His work is deeply informed by his upbringing in Washington DC, where vintage sportswear was incredibly popular in his youth. He also takes inspiration from exploring the boundaries of normality and luxury as a young person of colour.
PRIVATE POLICY
So devoted to New York City is the burgeoning label Private Policy, that designer Siying Qu says the very streets are at the core of the aesthetic of the brand. “Not only does New Yorkers' style intrigue us, but what they think about and discuss also inspires us,” Siying Qu explains. “We look into current events or social issues, like a newspaper outlet. Finding a topic we are passionate about becomes the starting point for a collection.”

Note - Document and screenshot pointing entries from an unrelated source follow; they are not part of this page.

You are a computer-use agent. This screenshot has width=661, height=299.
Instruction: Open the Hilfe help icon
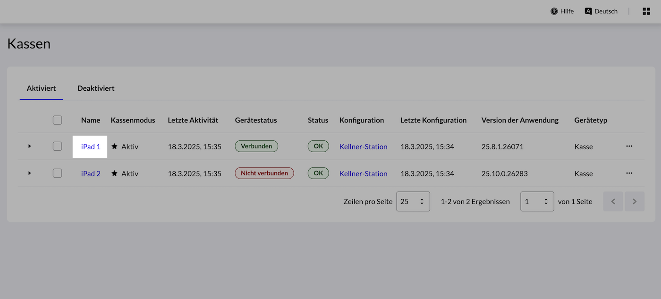pos(554,11)
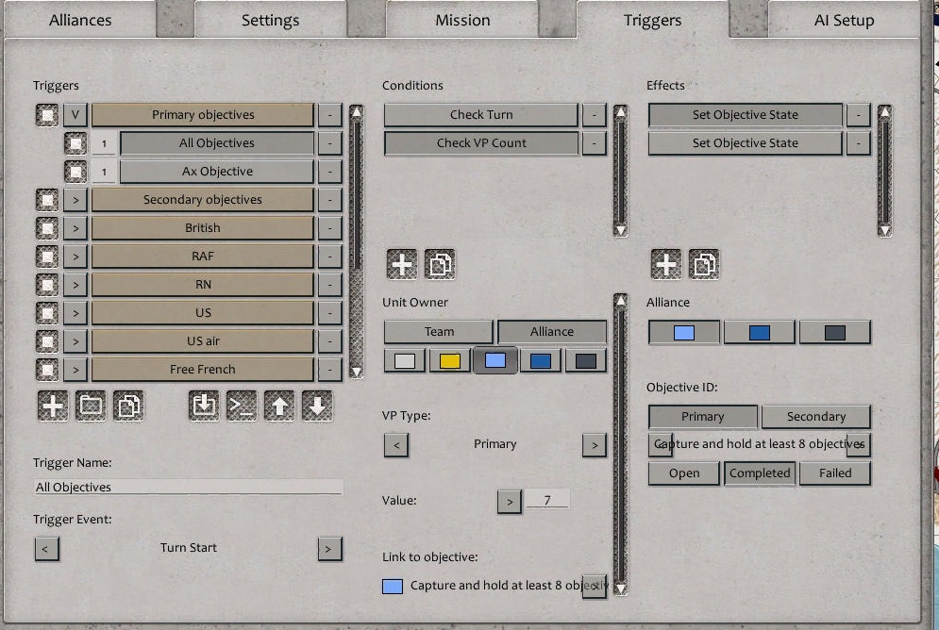Duplicate the selected trigger
939x630 pixels.
pos(129,406)
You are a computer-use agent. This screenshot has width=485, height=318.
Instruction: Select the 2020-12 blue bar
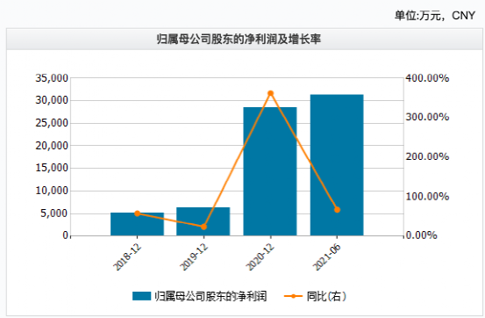[x=270, y=171]
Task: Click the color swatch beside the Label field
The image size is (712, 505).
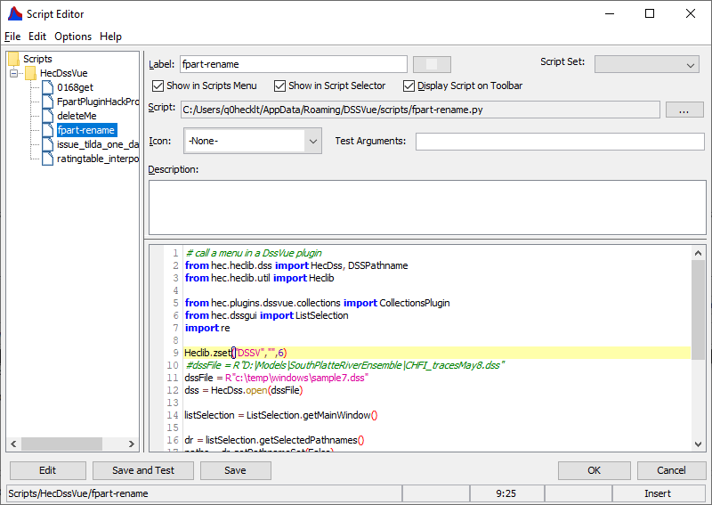Action: pyautogui.click(x=432, y=64)
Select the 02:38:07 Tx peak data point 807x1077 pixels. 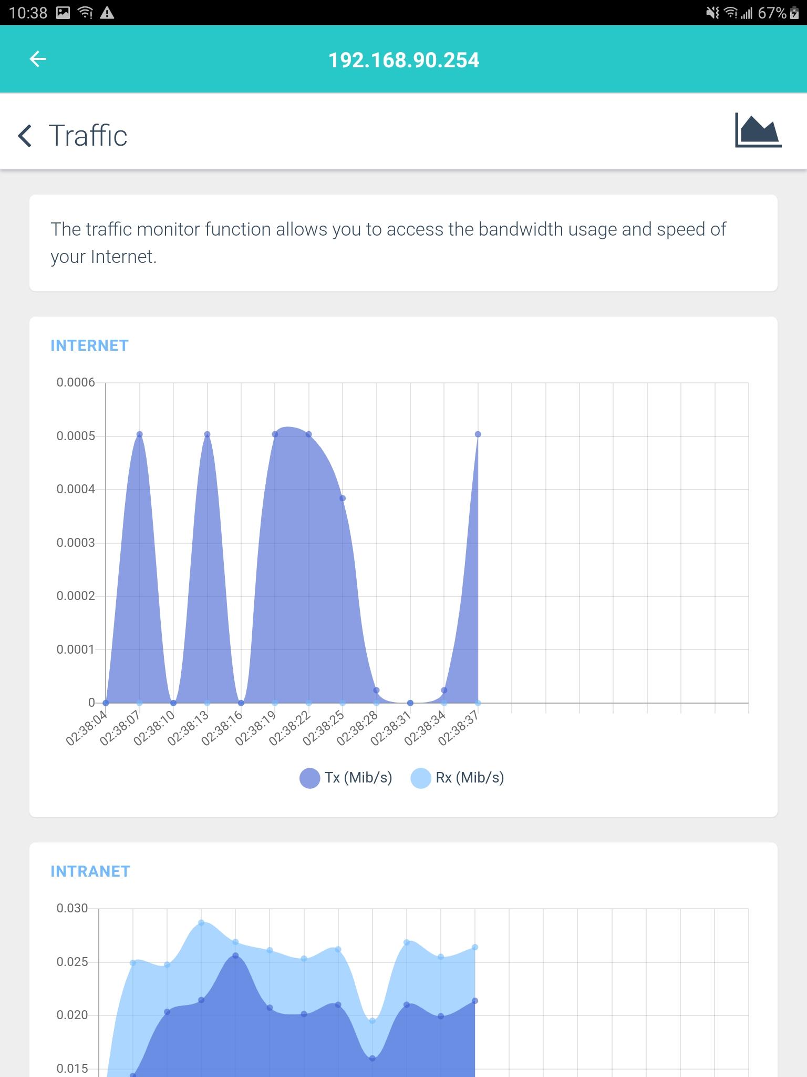click(x=140, y=434)
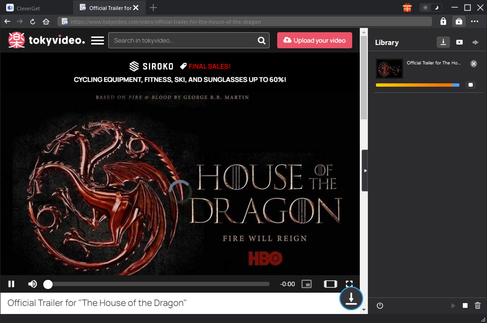Open the tokyvideo hamburger menu
This screenshot has width=487, height=323.
pos(97,41)
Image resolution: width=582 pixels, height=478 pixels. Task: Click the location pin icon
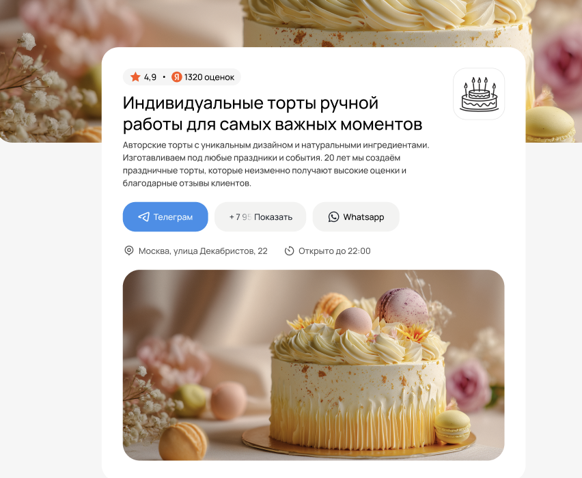click(128, 251)
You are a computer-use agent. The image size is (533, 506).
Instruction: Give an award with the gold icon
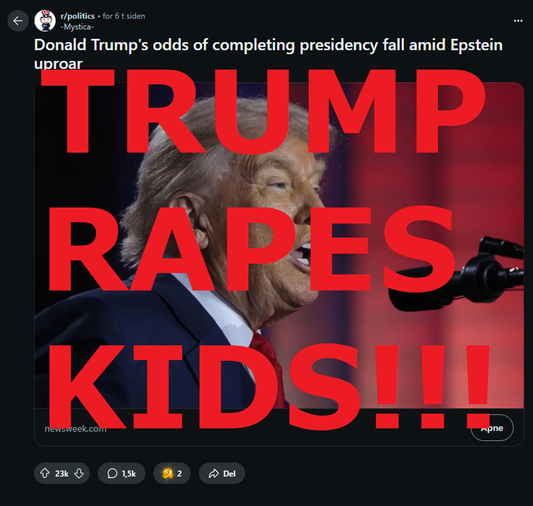coord(167,473)
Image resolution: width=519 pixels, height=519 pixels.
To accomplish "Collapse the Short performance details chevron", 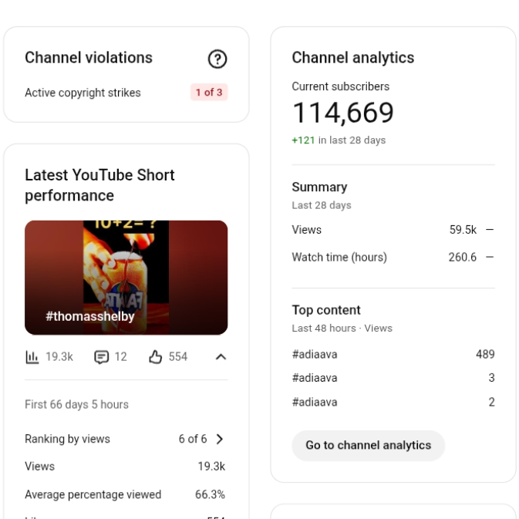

In recent seasons, the brand has explored everything from 1800s Chinese railroad workers in America to the oldest community garden in NYC, sparking a range of styles from simple graphic tees to asymmetric leather skirts and button-downs with illustrative imagery. The brand considers each piece a talking point for a community discussion or social issue. “Fashion is powerful, and we want the power to be used in solving real issues,” adds Lopez.
A--COMPANY
Sara Lopez launched A--Company in 2018, inspired by the idea of reconstructing modern and classic pieces from a new prescriptive, approaching critical theory, queer studies, and simple everyday gestures. “I’m interested in the modern wardrobe and its purpose in society,” she explains of her oversized genderless denim jackets and button-down shirts, many of which feature asymmetric plackets and collars that appear to have gone slightly askew.

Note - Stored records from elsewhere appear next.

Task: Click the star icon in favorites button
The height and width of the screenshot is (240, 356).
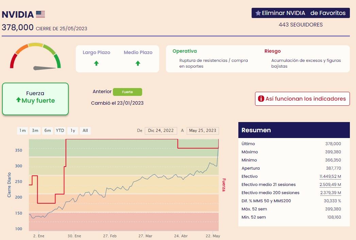Action: coord(258,13)
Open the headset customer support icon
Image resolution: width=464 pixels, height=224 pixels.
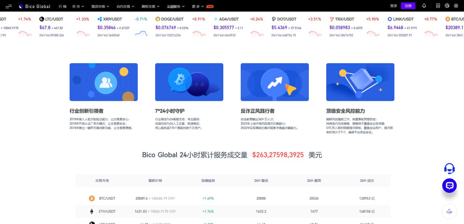[450, 168]
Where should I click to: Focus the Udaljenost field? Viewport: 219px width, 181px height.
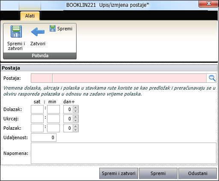tap(44, 137)
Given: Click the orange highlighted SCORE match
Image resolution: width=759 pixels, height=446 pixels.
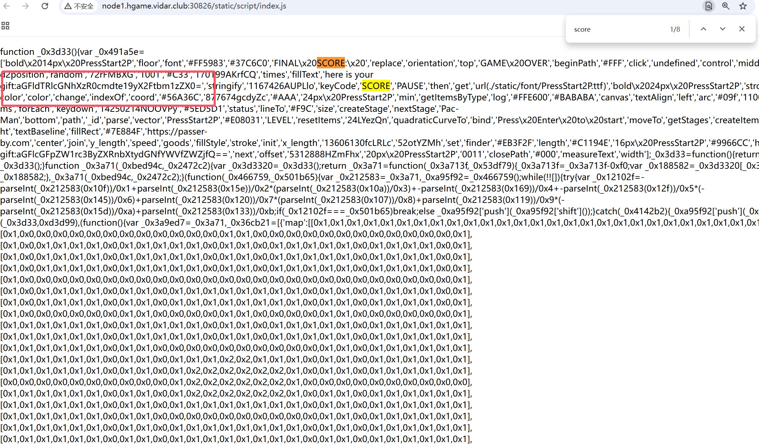Looking at the screenshot, I should click(x=331, y=63).
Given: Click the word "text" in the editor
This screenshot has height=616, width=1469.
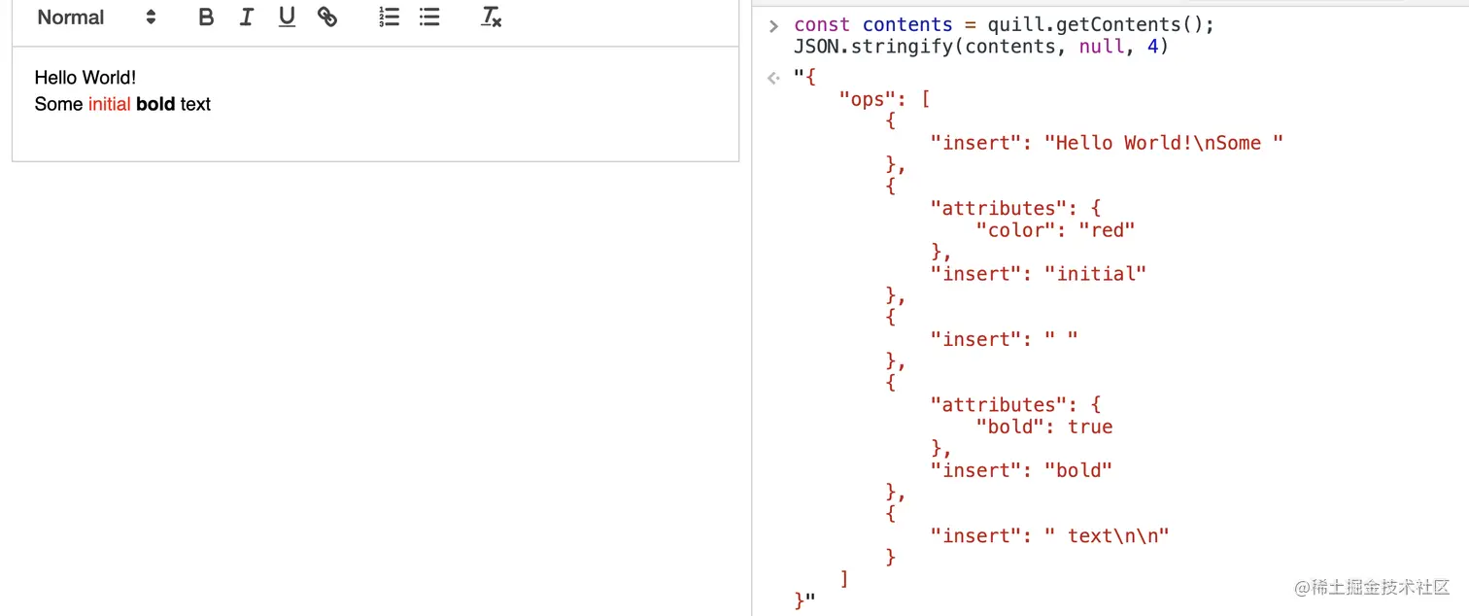Looking at the screenshot, I should click(195, 104).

Lopez exclusively designs and manufactures her pieces in New York City, which is becoming more and more of a rarity today. The brand also makes each piece in editions of 144. “My goal is carve out a new space for analytical and artful dress within a collaborative and sustainable model,” she adds.
WILLY CHAVARRIA
To see Willy Chavarria’s work is to absorb a certain niche of New York Style. The designer worked for Ralph Lauren and previously had his own menswear store called Palmer Trading Company in New York City before launching his namesake label in 2015. One of his biggest goals is inclusivity and the total seamless integration of fashion and race, politics and sexuality – incorporating Chicano influences and showing a side of Latino culture as a Mexican-American designer.
With a focus on fluid streetwear essentials like track jackets, sweats and white tanks, he turns the everyday into something a lot more thought-provoking – garnering fans in the form of Kanye West, Jay-Z, Lady Gaga as he goes.
HEAD OF STATE
Taofeek Abijako founded Head of State in 2016, when he was just 17 years old. The Brooklyn-based Nigerian designer came to the US in 2010 and was partially inspired to launch his fashion line because he grew up with a father who worked as a designer. Abijako started out by making pieces for friends and family, eventually launching his line due to rising demand.
Drawing inspiration from a mix of traditional West African garb and utilitarian sportswear, Abijako wants to tell stories within fashion that haven’t been told before. “We try to create new dialogues which explore the nuance in stories, relationships and everyday activities between people in the community I’m from,” he explains. “I’m very fascinated with the intersection between art and everyday social relationships in marginalised spaces, since I was first exposed to it at my dad’s studio back in Lagos. Material study, evolving conversations, and research into the historical contexts that shaped these spaces are the foundations upon which I’m building this story.” There’s also a charitable component of the brand, with a portion of proceeds funding ongoing projects in Nigeria and locally within the community.